The center of the solar system isn't a stationary ball of light. Millions of years ago, it acted like a hyperactive juvenile.
Since 2000, the scientists learned it also emits periodic density structures, which they call blobs.
These blobs, which they liken to those inside lava lamps, packed a density twice as much of the charged particles of solar winds. When the Sun emits them, they can grow up to 500 times the size of the Earth.
They also reach the planet within four days after their release. The Earth's satellites can capture them hitting the planet's magnetic field.

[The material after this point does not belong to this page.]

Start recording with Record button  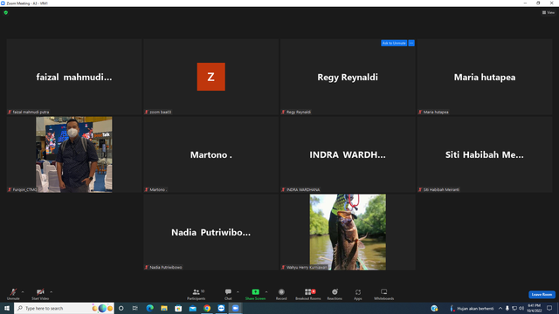click(281, 295)
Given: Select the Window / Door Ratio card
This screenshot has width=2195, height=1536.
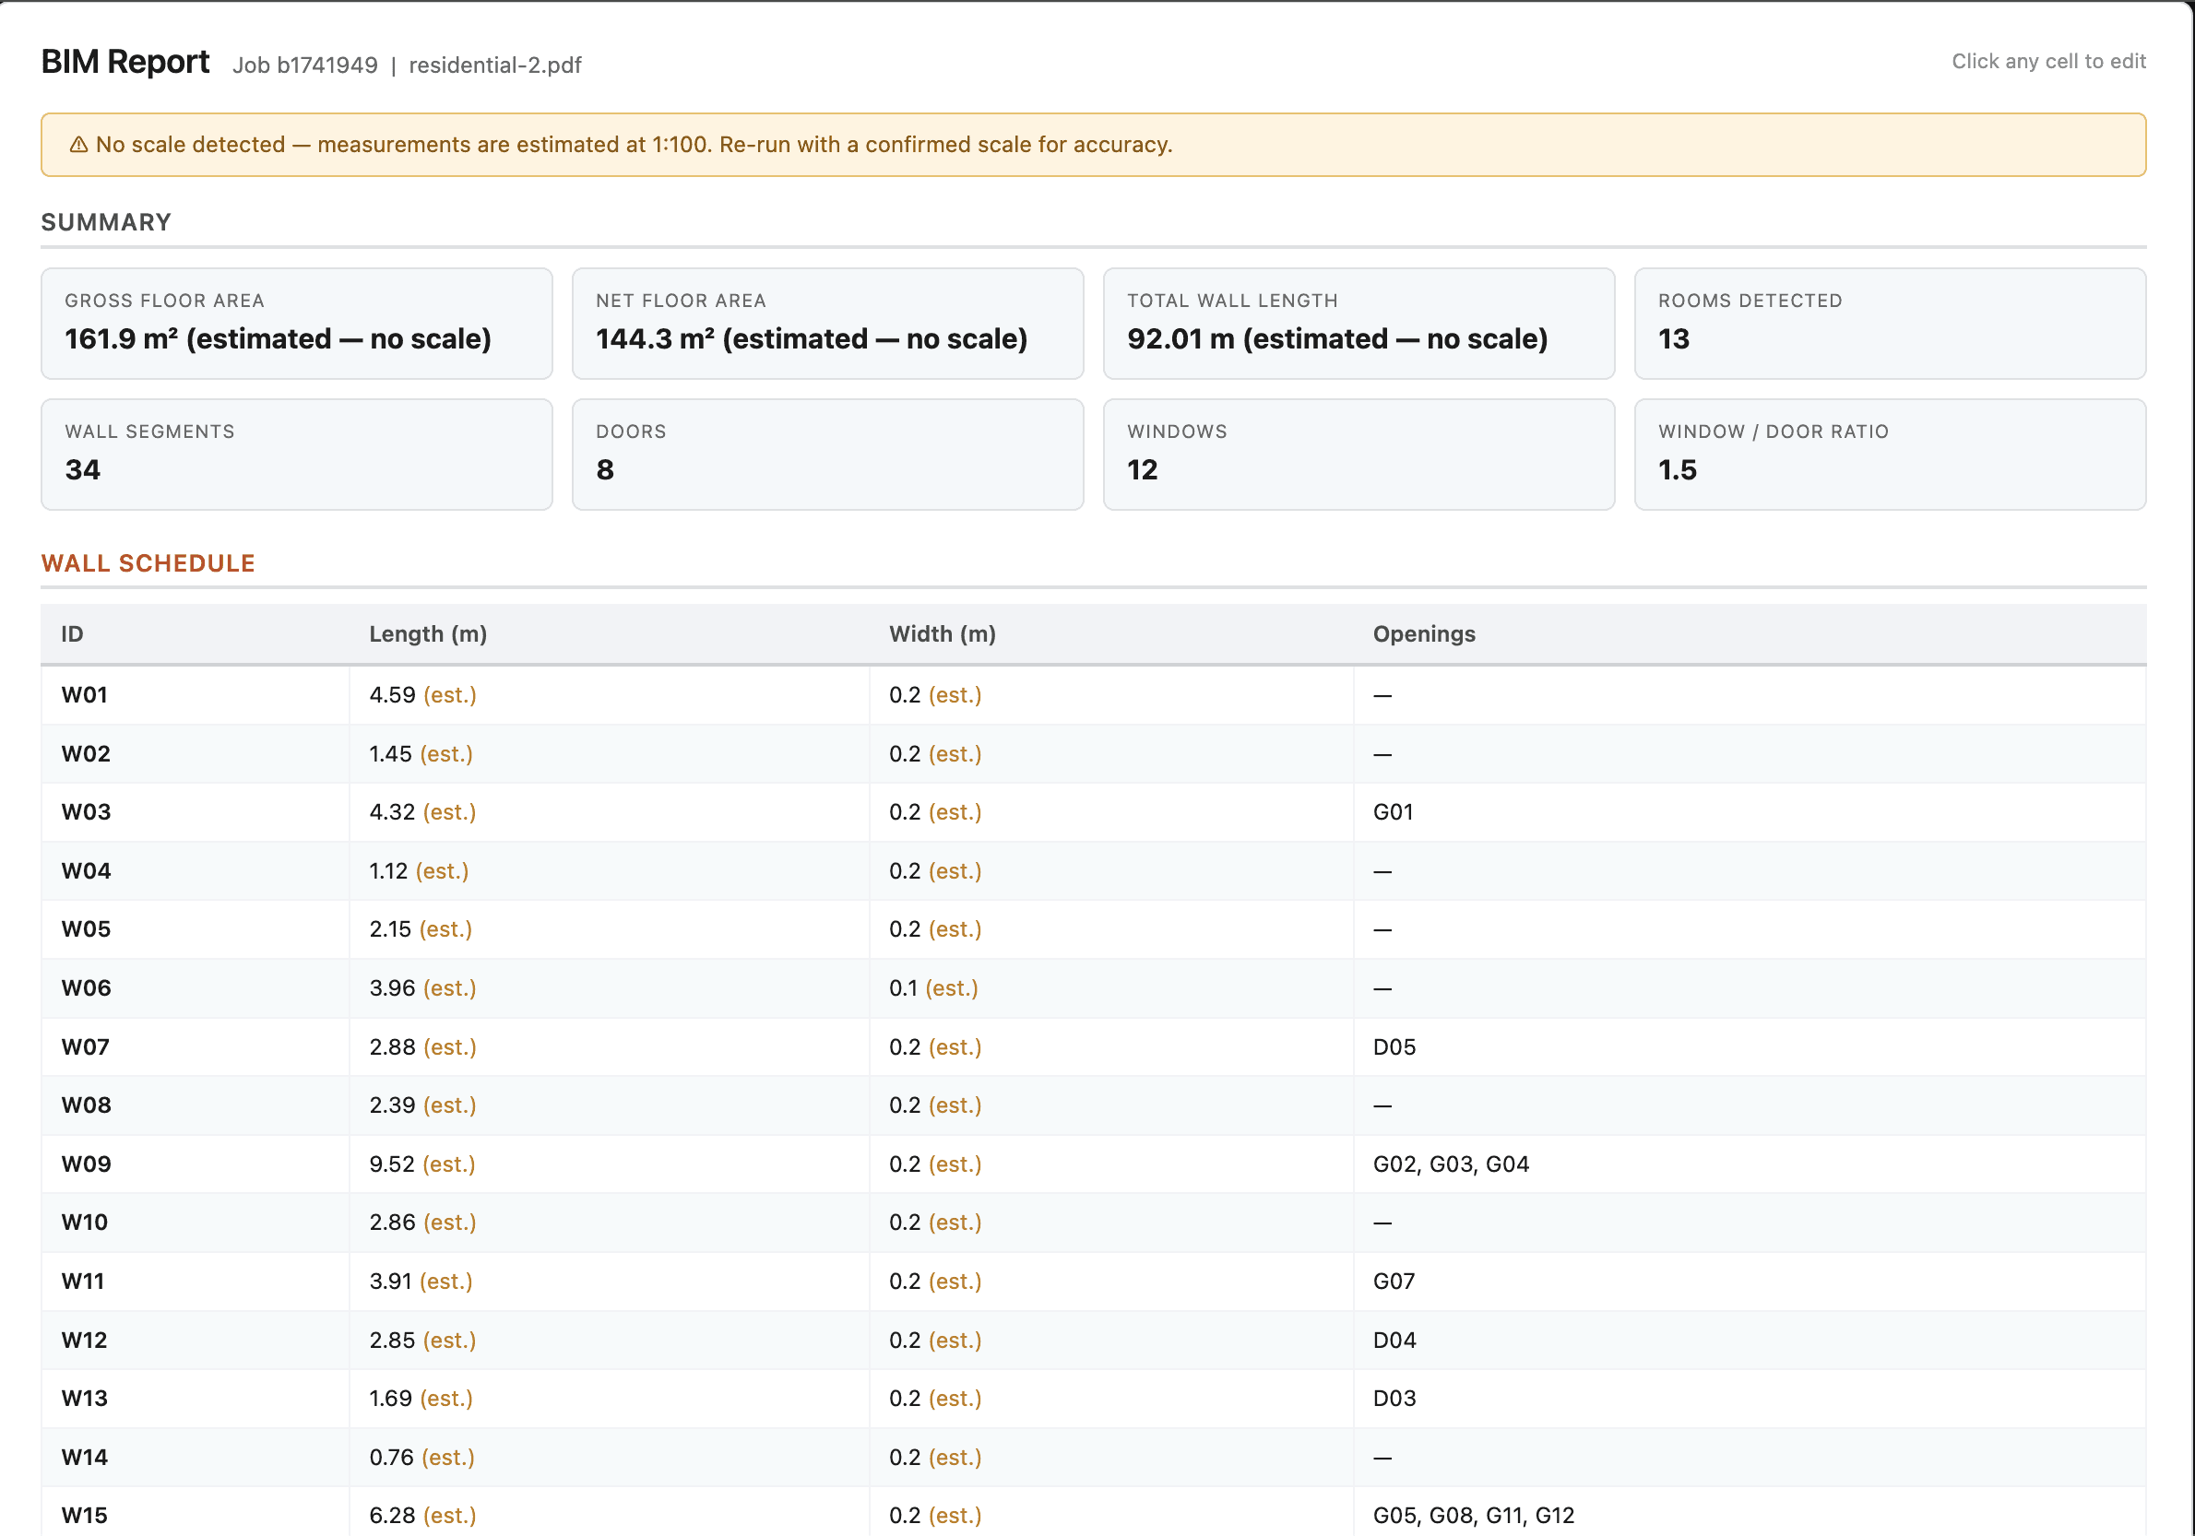Looking at the screenshot, I should pos(1889,454).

What they don't know are the possible changes that occur when they're still traveling.
Looking Through Old Data
For the study now published in JGR Space Physics, they re-examined the data provided by Helios 1 and 2. These were solar probes in the 1970s that orbited the star for about 10 years.

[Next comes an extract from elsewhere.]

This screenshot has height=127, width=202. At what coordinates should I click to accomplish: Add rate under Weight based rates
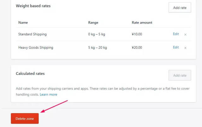(x=180, y=8)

Their closest approach was only 43 million kilometers, but the information they collected was enough to resolve the long-standing question about these solar blobs.
The team was particularly looking for a pattern, and they found five instances from the decades-old data. Each burst lasted for a few minutes to a couple of hours. A cooler wind usually followed the sudden release of dense and hot plasma.
The scientists haven't figured out the reason for the sudden bursts, but it's possible the cause is similar to what triggers the solar storm. It occurs when there's a tangle in the magnetic field, which can break but eventually recombine.
"We think a similar process is creating the blobs on a much smaller scale — ambient little bursts as opposed to giant explosions," said Nicholeen Viall, co-author of the study.
Not A Cause For Worry
The potential effects of these solar outbursts may cause panic for the average people, but for the scientists, there's nothing to worry about.
Even the most severe solar storms do not lead to mass extinctions. This is because of the Earth's magnetic field, which somehow prevents or tempers the impact of the Sun's bursts on the planet.
The scientists, however, believe it may disrupt the communication systems and satellites.
Until then, there's so much the researchers still have to know about the planet's closest massive star. The next valuable data may be from Parker Solar Probe, which has already made the closest approach since its liftoff. The information can confirm what the scientists now know.